The Cost of a Data Breach 2023 global survey found that extensively using artificial intelligence (AI) and automation benefited organizations by saving nearly USD 1.8 million in data breach costs and accelerated data breach identification and containment by over 100 days, on average. While the survey shows almost all organizations use or want to use AI for cybersecurity operations, only 28% of them use AI extensively, meaning most organizations (72%) have not broadly or fully deployed it enough to realize its significant benefits.According to a separate 2023 Global Security Operations Center Study, SOC professionals say they waste nearly 33% of their time each day investigating and validating false positives. Additionally, manual investigation of threats slows down their overall threat response times (80% of respondents), with 38% saying manual investigation slows them down “a lot.” Other security challenges that organizations face include the following:
- A cyber skills gap and capacity restraints from stretched teams and employee turnover.
- Budget constraints for cybersecurity and perception that their organization is sufficiently protected.
- Under-deployed tools and solutions that do the minimal that’s “good enough” or that face other barriers like the risk aversion to fully automating processes that could have unintended consequences.
The findings in these studies paint a tremendously strained situation for most security operations teams. Clearly, organizations today need new technologies and approaches to stay ahead of attackers and the latest threats.
The need for a more proactive cybersecurity approach using AI and automation
Fortunately, there are solutions that have shown real benefits to help overcome these challenges. However, AI and automation are often used in a limited fashion or only in certain security tools. Threats and data breaches are missed or become more severe because teams, data and tools operate in siloes. Consequently, many organizations can’t apply AI and automation more widely to better detect, investigate and respond to threats across the full incident lifecycle.The newly launched IBM Security QRadar Suite offers AI, machine learning (ML) and automation capabilities across its integrated threat detection and response portfolio, which includes EDR, log management and observability, SIEM and SOAR. As one of the most established threat management solutions available, QRadar’s mature AI/ML technology delivers accuracy, effectiveness and transparency to help eliminate bias and blind spots. QRadar EDR and QRadar SIEM use these advanced capabilities to help analysts quickly detect new threats with greater accuracy and contextualize and triage security alerts more effectively.To offer a more unified analyst experience, the QRadar suite integrates core security technologies for seamless workflows and shared insights, using threat intelligence reports for pattern recognition and threat visibility. Let’s take a closer look at QRadar EDR and QRadar SIEM to show how AI, ML and automation are used.

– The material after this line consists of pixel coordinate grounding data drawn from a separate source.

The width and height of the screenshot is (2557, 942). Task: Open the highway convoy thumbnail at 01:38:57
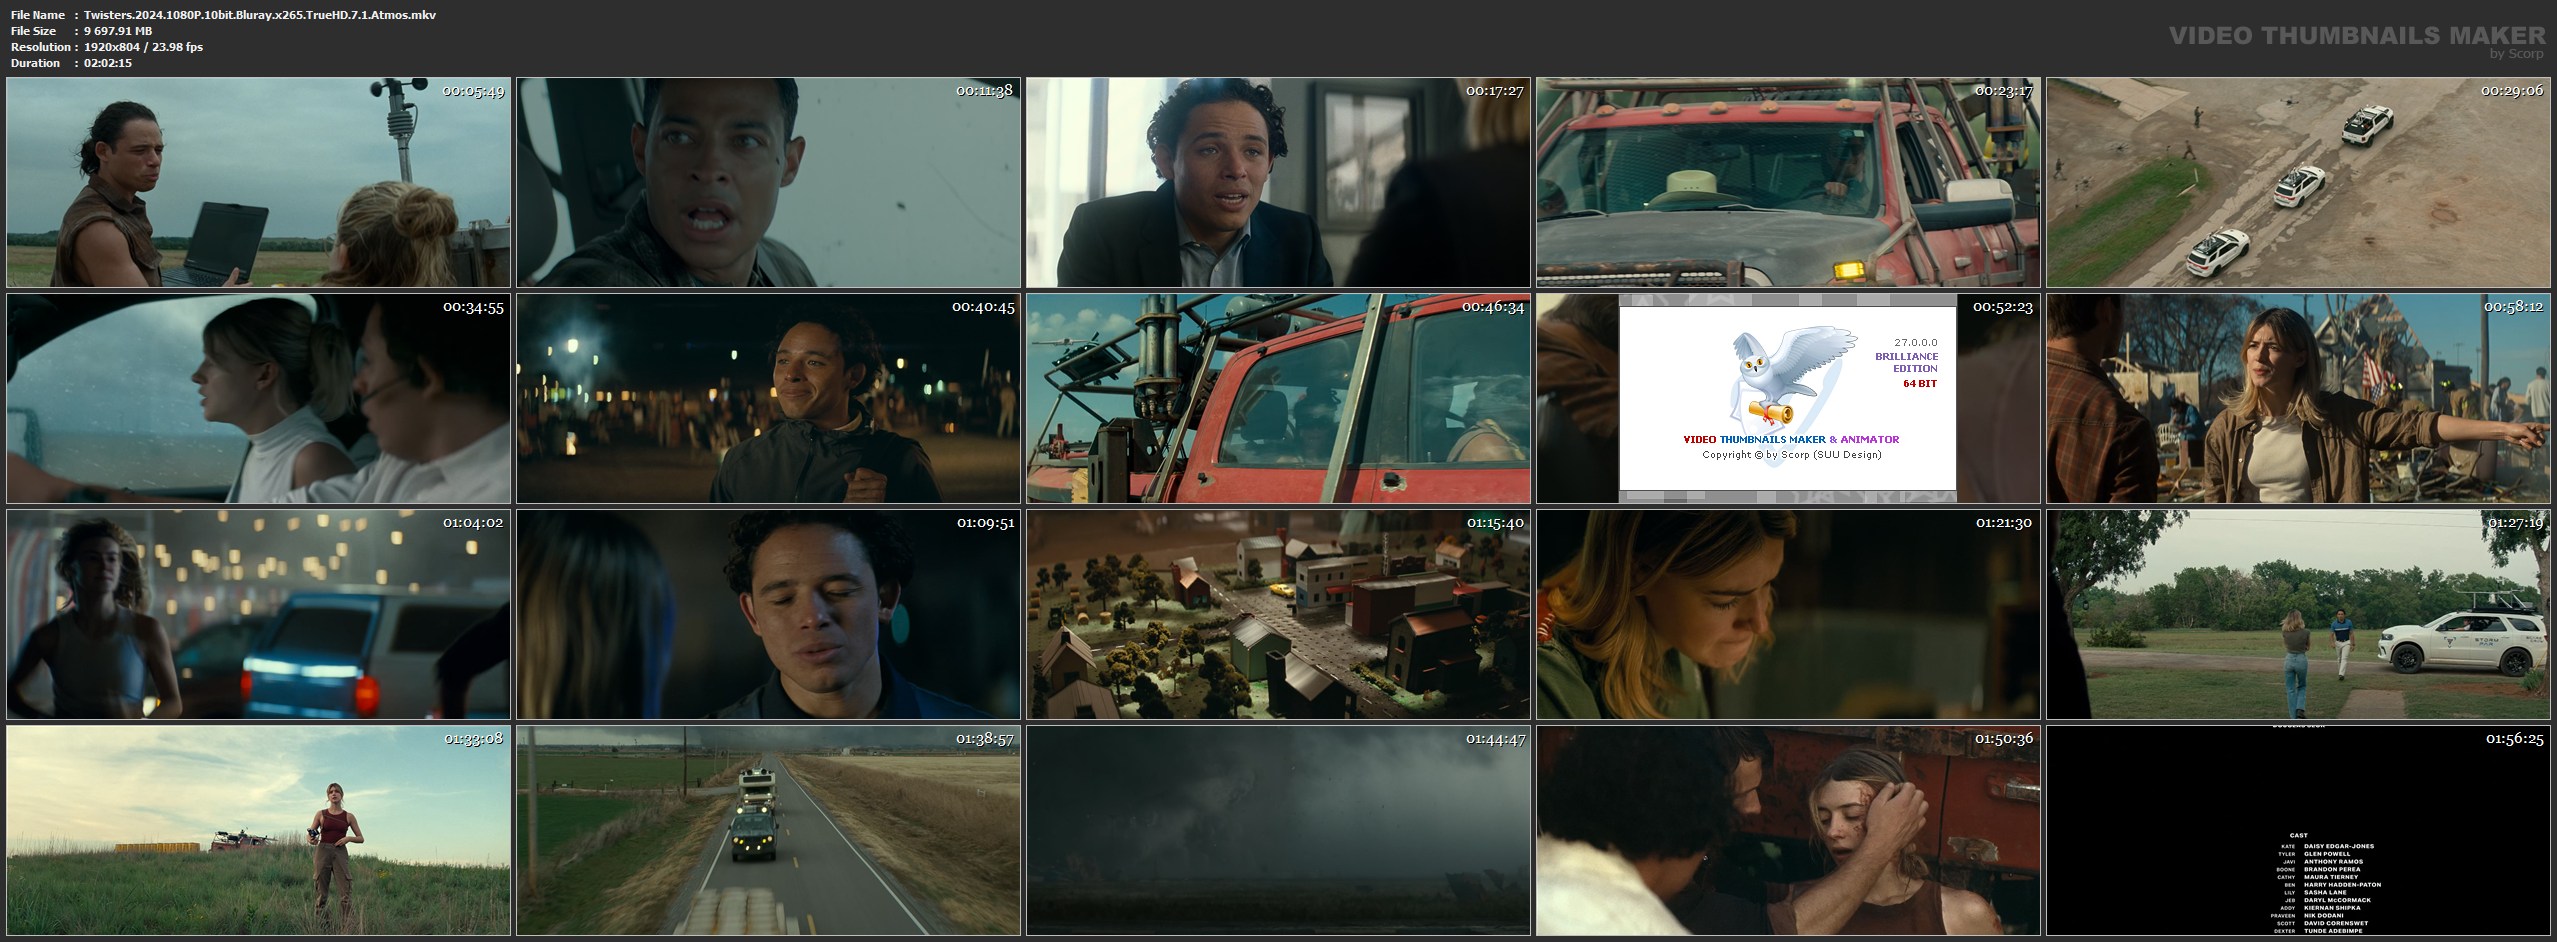(x=768, y=831)
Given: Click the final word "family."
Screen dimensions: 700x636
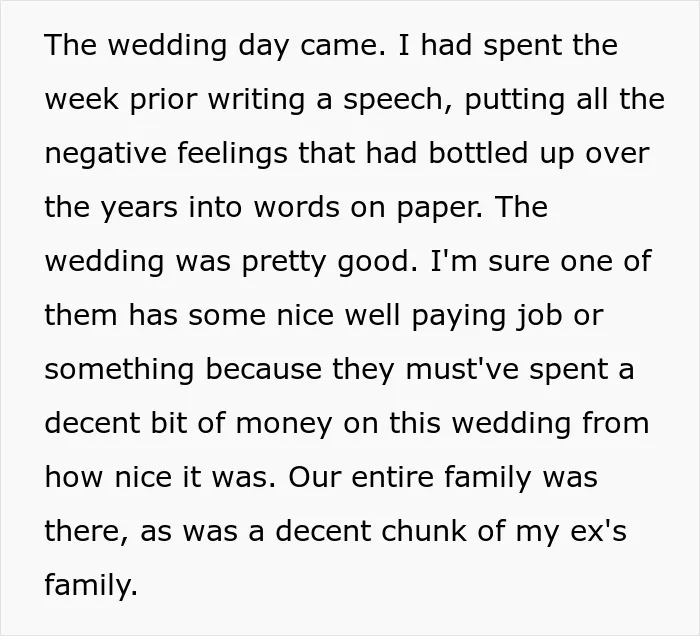Looking at the screenshot, I should point(91,585).
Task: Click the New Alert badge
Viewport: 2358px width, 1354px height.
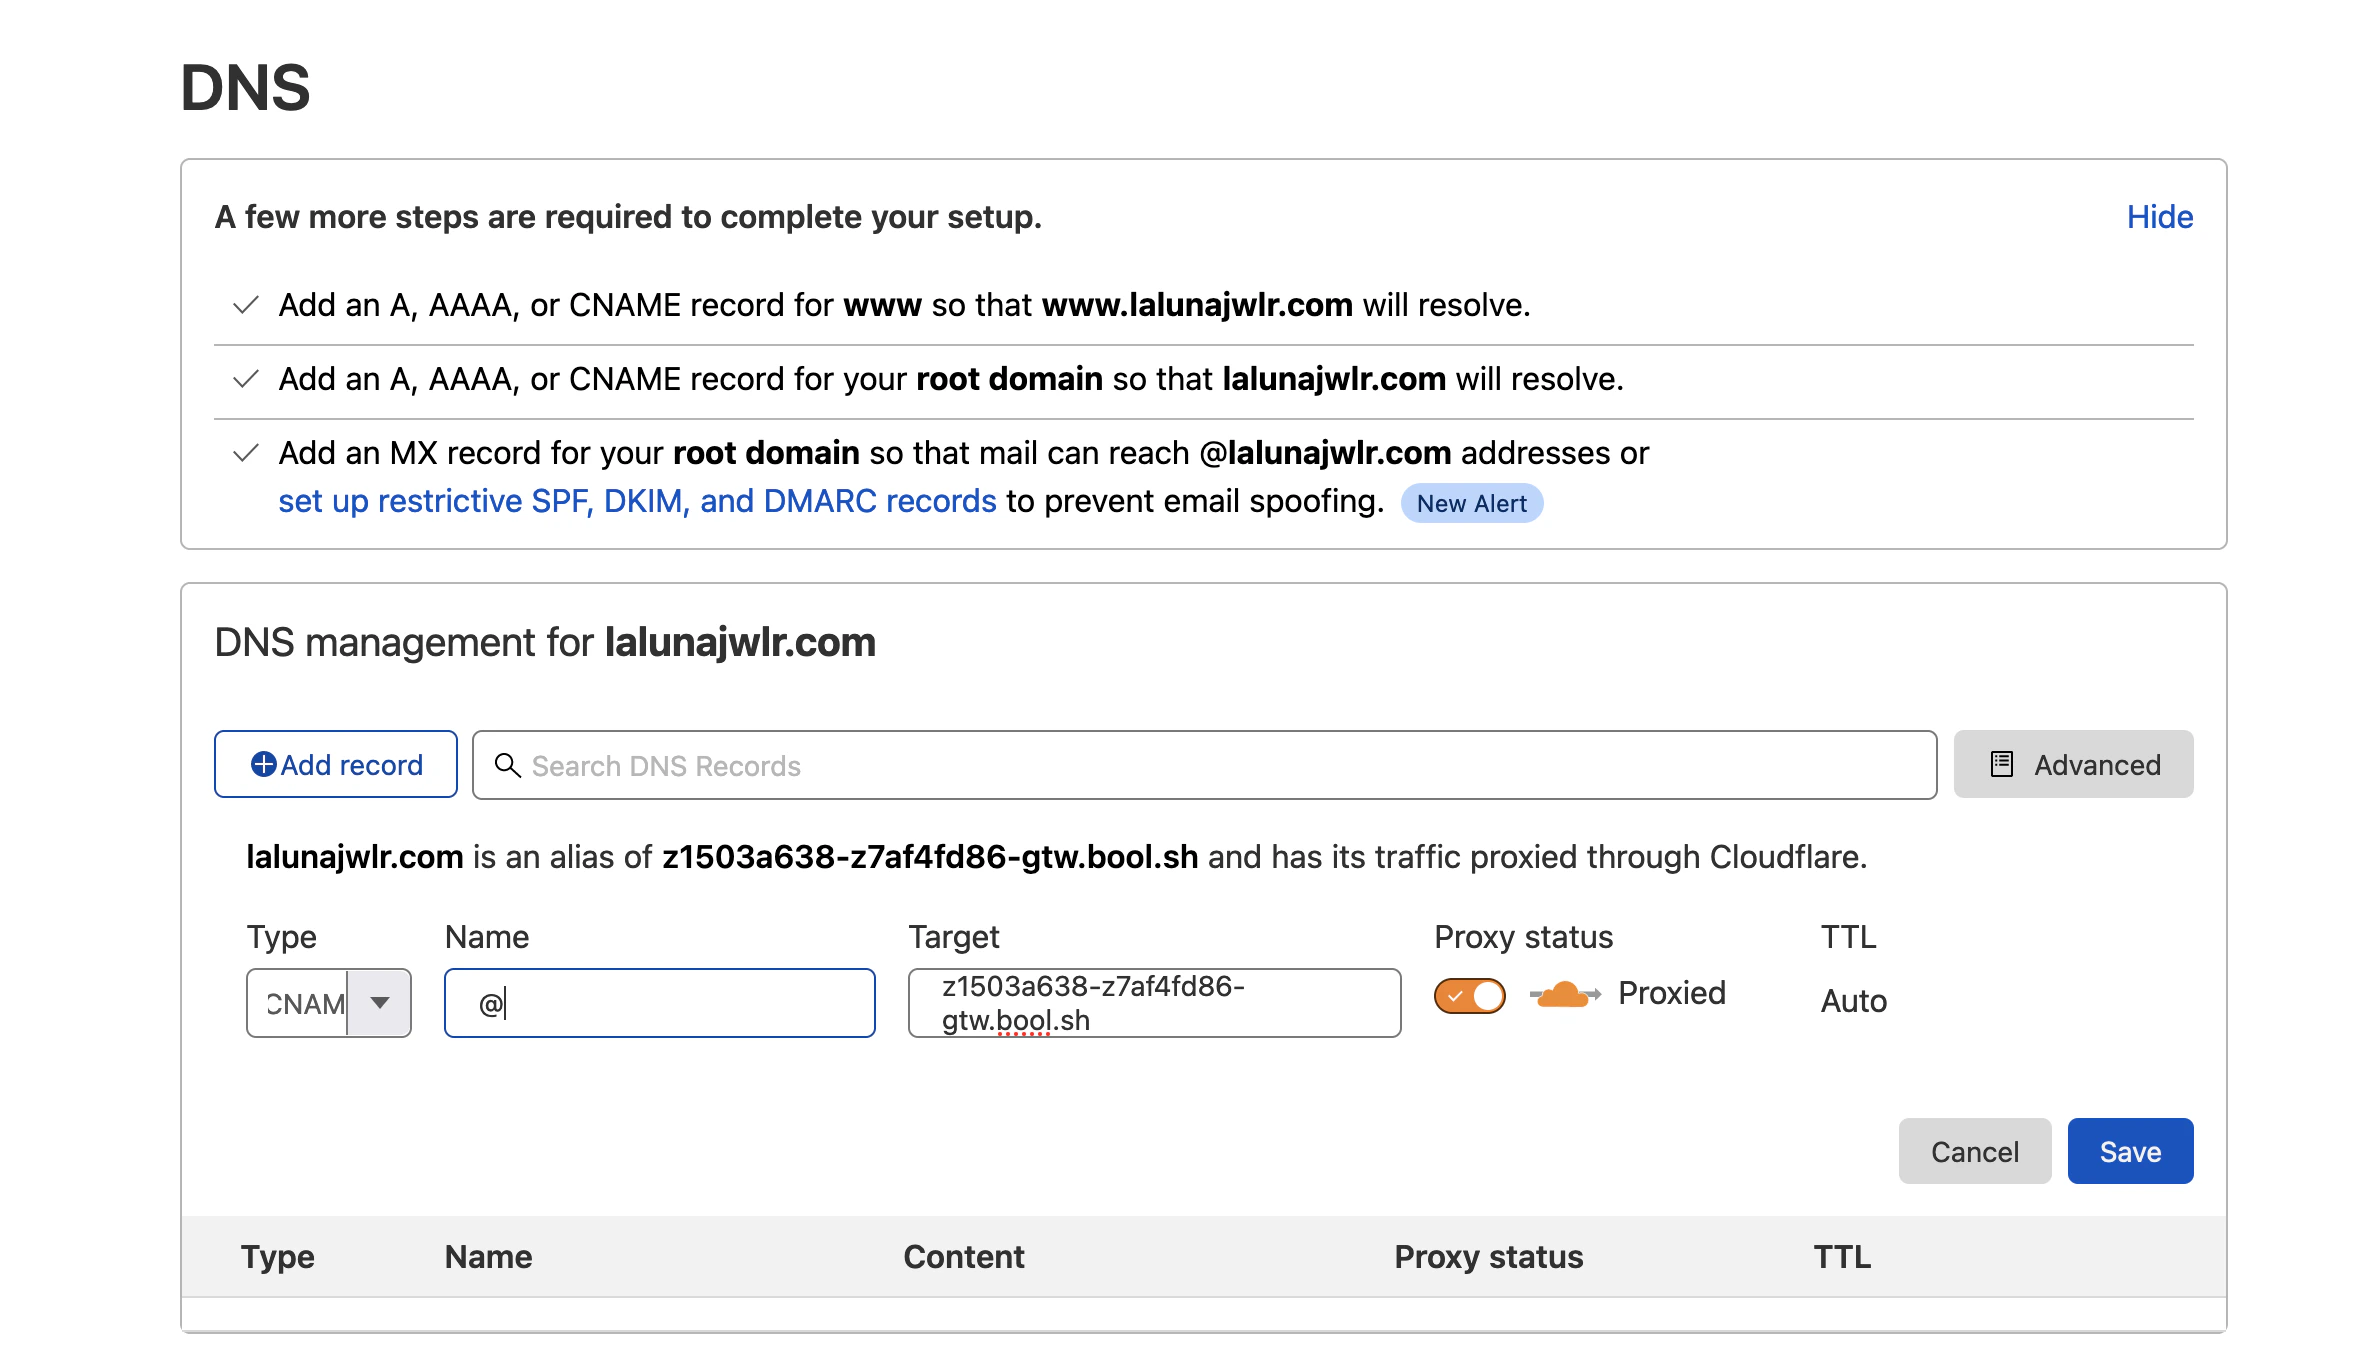Action: (1471, 503)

Near real-time endpoint security to prevent and remediate more threats
QRadar EDR’s Cyber Assistant feature is an AI-powered alert management system that uses machine learning to autonomously handle alerts, thus reducing analysts’ workloads. The Cyber Assistant learns from analyst decisions, then retains the intellectual capital and learned behaviors to make recommendations and help reduce false positives. QRadar EDR’s Cyber Assistant has helped reduce the number of false positives by 90%, on average. [1]This continuously-learning AI can detect and respond autonomously in near real-time to previously unseen threats and helps even the most inexperienced analyst with guided remediation and automated alert handling. In doing so, it frees up precious time for analysts to focus on higher-level analyses, threat hunting and other important security tasks.With QRadar EDR, security analysts can leverage attack visualization storyboards to make quick and informed decisions. This AI-powered approach can remediate both known and unknown endpoint threats with easy-to-use intelligent automation that requires little-to-no human interaction. Automated alert management helps analysts focus on threats that matter, to help put security staff back in control and safeguard business continuity.
An exponential boost to your threat detection and investigation efforts
To augment your organization’s strained security expertise and resources and increase their impact, QRadar SIEM’s built-in features and add-ons use advanced machine learning models and AI to uncover those hard-to-detect threats and covert user and network behavior. QRadar’s ML models use root-cause analysis automation and integration to make connections for threat and risk insights, showing interrelationships that stretched teams might miss due to turnover, inexperience and the increased sophistication and volume of threats. It can determine root cause analysis and the orchestrate next steps based on the knowledge the models have trained on and built based on the threats your organization has faced. It gives you the information you need to reduce mean time to detect (MTTD) and mean time to respond (MTTR), with a quicker, more decisive escalation process.